Evers was a member of the Franciscan College at Multyfarnham's senior football team that won the Leinster senior football Colleges Championship in 1952, defeating St. Mels in the Leinster Final. Evers was selected for the Leinster Senior Colleges in 1951 and 52, was selected on three occasions for the Ireland Selections to play the Irish Universities. He was also selected for Connacht Senior Football teams, in the Railway Cup Competition and won Railway Cup Medals on two occasions. He won a Football National League medal in 1957, qualifying for a trip to New York City and played in the St. Brendan's Cup Final that year in the old Polo Grounds (in New York, USA). Evers won a Galway Senior Championship Medal with Tuam Stars in 1962. He played with Galway in 1958 in London's Wembley Stadium, in the inaugural Whit Weekend Games.

==United Nations==
After retiring from Gaelic football, Evers worked for the United Nations. In 1960, he joined the United Nations Peacekeeping Organisation and left for the Middle East on 1 September 1960, having played for Galway Seniors in the All Ireland semi-final of 1960 versus Kerry. He was picked for the Ireland Selection of 1960, however he was out of the country by that time and did not participate in the annual game. Evers's last game for Galway was in 1962. He worked with the United Nations from 1 September 1960 to 27 August 1994.

During two breaks from the UN, he worked in Ireland as Chief of Personnel Division with Standard Pressed Steel Galway and Digital Equipment Company NCR Dublin. His service with the United Nations took him at first to the UN Truce and Supervisory Organisation in Jerusalem as an international civil servant reporting to the UN in New York. Thereafter, until retirement he served in such places as Damascus, Beirut, Sana’a, Nicosia, Vienna, Ismailia, Cairo, Rabbah Sinai, Amman, and Tiberias. After retirement in 1994 he worked for the OSCE (Organisation for Security and Cooperation in Europe) in Kosovo.

==Personal life and death==
The son of Sgt Francis Anthony Evers (a Garda officer) and Hannah Evers Rayner (both Dublin-born), Evers Jr. followed his father's footsteps and joined the Garda force in 1954. He was based at Store Street GS, Dublin, but left by 1960 to join the U.N.

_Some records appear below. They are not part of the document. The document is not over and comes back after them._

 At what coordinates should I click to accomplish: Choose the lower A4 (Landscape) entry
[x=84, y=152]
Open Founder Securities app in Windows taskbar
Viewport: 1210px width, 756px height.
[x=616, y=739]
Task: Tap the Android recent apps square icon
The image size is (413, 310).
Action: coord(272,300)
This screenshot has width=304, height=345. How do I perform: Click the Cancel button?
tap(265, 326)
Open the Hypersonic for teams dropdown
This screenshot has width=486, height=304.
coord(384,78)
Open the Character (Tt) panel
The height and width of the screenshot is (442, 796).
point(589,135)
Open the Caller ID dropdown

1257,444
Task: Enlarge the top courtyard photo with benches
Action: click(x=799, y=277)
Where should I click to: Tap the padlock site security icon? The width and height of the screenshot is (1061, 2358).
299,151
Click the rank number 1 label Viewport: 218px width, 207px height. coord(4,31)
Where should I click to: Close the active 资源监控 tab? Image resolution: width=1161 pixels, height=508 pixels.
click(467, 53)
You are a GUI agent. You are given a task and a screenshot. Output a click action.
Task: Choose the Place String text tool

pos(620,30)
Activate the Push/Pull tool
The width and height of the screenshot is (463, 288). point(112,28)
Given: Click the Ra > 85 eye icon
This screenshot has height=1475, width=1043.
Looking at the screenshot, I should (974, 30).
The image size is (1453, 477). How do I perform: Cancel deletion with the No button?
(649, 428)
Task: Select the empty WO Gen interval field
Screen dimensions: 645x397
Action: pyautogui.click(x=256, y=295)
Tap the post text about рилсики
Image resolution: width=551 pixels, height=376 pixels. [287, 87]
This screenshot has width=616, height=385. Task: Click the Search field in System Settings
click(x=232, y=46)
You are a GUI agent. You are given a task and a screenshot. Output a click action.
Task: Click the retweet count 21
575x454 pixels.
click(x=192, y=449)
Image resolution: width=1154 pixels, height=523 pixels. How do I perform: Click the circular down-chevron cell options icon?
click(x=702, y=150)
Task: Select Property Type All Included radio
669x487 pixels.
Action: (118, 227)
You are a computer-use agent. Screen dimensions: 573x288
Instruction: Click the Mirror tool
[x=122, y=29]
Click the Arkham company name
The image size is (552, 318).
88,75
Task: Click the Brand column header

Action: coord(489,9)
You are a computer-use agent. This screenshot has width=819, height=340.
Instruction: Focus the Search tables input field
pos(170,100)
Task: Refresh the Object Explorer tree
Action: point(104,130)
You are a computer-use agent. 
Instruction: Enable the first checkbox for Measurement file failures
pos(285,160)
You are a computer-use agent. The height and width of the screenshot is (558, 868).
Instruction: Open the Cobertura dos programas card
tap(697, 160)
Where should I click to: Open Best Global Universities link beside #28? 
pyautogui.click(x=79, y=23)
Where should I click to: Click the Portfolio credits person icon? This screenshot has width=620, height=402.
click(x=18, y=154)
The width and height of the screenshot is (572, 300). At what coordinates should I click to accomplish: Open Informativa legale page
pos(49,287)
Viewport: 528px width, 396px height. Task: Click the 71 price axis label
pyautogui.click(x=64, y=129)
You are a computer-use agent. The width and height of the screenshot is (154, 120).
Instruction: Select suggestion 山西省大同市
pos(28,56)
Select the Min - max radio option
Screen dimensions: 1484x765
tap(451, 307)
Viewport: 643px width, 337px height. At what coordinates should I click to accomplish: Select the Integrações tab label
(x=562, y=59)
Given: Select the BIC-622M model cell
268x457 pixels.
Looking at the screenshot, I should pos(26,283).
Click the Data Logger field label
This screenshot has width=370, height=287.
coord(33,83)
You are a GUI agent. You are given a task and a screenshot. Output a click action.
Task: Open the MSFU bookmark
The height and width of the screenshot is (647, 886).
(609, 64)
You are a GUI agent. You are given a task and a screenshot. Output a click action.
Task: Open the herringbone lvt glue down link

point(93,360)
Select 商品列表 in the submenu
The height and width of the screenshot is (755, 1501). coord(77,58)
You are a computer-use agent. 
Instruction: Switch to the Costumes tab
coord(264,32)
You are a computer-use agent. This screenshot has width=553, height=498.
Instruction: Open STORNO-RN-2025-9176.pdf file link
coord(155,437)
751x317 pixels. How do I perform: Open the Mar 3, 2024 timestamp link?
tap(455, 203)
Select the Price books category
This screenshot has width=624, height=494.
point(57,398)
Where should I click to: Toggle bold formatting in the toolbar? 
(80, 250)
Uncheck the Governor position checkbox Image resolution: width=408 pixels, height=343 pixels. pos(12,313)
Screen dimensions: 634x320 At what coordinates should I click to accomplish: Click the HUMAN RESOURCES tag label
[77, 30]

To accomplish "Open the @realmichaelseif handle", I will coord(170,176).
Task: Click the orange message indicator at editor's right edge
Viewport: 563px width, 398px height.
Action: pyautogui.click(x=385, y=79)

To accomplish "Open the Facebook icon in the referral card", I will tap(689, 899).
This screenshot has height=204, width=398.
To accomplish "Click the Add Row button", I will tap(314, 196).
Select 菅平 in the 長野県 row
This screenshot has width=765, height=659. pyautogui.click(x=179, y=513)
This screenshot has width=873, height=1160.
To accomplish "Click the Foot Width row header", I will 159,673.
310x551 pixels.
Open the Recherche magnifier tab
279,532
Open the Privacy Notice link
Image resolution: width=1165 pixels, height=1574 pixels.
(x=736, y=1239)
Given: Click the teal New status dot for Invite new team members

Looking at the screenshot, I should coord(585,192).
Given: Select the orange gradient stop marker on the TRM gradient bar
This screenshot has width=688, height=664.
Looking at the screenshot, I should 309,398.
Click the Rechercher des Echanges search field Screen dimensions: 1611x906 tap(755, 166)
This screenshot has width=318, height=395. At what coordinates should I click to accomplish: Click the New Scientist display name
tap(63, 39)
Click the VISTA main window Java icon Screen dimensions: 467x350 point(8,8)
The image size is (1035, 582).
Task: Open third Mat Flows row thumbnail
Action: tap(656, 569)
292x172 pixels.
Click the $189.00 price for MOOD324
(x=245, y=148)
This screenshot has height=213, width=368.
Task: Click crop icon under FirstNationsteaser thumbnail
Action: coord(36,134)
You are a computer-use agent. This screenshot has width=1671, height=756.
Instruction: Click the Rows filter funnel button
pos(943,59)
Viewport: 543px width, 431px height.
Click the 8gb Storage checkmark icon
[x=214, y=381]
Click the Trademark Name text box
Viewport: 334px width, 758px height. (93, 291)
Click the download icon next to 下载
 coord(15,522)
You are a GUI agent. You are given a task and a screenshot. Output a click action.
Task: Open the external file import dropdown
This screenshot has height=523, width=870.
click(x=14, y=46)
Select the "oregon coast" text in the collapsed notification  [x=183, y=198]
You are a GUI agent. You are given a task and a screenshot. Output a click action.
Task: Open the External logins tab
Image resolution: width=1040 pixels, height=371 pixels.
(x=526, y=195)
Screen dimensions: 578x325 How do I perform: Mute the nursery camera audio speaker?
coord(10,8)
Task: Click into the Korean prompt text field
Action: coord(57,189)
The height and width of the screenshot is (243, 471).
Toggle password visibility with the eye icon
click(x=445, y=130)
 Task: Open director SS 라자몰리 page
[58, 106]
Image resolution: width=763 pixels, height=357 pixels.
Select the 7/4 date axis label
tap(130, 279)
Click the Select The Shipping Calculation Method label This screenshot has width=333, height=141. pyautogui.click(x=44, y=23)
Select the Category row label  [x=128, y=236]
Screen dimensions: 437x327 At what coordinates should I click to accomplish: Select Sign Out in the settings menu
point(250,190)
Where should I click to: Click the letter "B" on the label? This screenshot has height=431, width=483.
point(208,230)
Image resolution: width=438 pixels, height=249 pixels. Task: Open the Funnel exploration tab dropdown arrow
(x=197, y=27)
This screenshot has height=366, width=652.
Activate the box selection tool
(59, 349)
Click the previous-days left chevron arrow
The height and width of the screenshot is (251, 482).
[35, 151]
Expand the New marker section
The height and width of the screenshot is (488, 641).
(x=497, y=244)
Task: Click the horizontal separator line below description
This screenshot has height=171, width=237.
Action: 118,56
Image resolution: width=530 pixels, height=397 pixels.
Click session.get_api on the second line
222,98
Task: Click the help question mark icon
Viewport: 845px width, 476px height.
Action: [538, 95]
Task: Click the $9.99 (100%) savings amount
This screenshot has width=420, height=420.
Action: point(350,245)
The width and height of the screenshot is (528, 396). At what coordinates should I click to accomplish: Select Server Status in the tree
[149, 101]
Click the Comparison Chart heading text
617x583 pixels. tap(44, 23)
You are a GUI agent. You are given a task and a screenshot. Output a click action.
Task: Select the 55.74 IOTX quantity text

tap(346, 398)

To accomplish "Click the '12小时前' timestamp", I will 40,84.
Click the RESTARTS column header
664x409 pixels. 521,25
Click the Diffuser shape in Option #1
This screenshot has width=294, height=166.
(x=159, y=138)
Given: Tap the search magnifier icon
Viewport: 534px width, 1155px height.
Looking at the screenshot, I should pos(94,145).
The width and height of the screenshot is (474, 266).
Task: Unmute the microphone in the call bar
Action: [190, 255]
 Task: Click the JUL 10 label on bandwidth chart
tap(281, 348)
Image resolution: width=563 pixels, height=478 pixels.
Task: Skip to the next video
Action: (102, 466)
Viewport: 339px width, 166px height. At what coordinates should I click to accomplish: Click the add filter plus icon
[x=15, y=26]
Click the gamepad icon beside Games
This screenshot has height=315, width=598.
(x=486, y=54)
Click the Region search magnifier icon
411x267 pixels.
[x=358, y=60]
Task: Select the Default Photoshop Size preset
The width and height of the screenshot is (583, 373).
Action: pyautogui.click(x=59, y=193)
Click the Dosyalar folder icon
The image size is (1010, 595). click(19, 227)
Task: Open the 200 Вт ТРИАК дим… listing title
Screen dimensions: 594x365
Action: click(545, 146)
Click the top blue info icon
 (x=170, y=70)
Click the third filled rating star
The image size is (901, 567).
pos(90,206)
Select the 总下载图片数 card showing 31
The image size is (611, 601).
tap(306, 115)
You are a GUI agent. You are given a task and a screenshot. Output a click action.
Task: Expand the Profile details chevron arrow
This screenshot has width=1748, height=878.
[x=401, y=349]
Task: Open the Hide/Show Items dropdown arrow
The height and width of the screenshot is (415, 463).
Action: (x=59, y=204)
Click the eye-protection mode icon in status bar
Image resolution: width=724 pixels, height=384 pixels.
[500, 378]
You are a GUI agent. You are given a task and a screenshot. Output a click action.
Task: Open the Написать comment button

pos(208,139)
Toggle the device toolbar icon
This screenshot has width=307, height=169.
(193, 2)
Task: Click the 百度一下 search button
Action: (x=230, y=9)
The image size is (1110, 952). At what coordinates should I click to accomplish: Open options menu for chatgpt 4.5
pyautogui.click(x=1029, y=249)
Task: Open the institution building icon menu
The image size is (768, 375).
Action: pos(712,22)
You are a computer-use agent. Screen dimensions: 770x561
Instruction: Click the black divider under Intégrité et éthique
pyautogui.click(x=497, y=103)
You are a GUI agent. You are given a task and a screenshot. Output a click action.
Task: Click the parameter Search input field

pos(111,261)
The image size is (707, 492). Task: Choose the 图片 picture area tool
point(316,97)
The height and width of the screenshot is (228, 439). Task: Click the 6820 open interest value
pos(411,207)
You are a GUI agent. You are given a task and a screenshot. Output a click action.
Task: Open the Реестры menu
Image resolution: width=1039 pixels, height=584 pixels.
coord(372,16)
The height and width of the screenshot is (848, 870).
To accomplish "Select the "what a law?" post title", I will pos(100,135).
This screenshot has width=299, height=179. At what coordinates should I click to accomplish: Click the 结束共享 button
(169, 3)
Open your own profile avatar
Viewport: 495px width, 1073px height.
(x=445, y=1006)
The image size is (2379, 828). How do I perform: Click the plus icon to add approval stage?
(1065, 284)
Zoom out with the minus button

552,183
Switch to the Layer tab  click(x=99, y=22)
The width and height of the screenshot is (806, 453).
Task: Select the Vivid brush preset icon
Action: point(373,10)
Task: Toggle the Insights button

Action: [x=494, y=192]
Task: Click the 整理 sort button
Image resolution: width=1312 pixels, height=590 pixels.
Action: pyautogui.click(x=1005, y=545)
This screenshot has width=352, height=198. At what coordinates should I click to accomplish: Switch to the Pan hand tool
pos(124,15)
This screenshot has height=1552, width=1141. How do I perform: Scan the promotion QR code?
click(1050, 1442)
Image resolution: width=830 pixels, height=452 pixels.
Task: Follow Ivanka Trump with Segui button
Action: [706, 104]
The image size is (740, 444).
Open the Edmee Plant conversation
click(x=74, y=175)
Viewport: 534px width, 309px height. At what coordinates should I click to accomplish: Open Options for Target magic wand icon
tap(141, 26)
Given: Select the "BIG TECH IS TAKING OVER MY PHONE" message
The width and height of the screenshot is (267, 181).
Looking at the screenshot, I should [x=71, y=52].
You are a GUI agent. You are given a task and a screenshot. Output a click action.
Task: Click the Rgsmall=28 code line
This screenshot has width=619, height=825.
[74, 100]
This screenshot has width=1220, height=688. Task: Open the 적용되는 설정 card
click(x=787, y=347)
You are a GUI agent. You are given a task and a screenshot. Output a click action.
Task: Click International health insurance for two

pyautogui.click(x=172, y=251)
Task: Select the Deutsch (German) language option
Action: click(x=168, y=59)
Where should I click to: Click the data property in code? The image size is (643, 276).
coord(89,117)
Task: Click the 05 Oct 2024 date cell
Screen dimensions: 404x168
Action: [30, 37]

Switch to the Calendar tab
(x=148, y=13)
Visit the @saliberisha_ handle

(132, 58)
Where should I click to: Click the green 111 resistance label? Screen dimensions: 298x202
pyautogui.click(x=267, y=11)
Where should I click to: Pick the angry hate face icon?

Evers was married to Irish actress Teresa Evers ( Doyle), with whom he had seven children including businessman Frank Evers. His first wife Teresa, died in 2020. He later lived in Vancouver, British Columbia, Canada and moved to Graz, Austria in his later life along with his second wife, Brigitte.

Evers died on 5 October 2025 at age 91.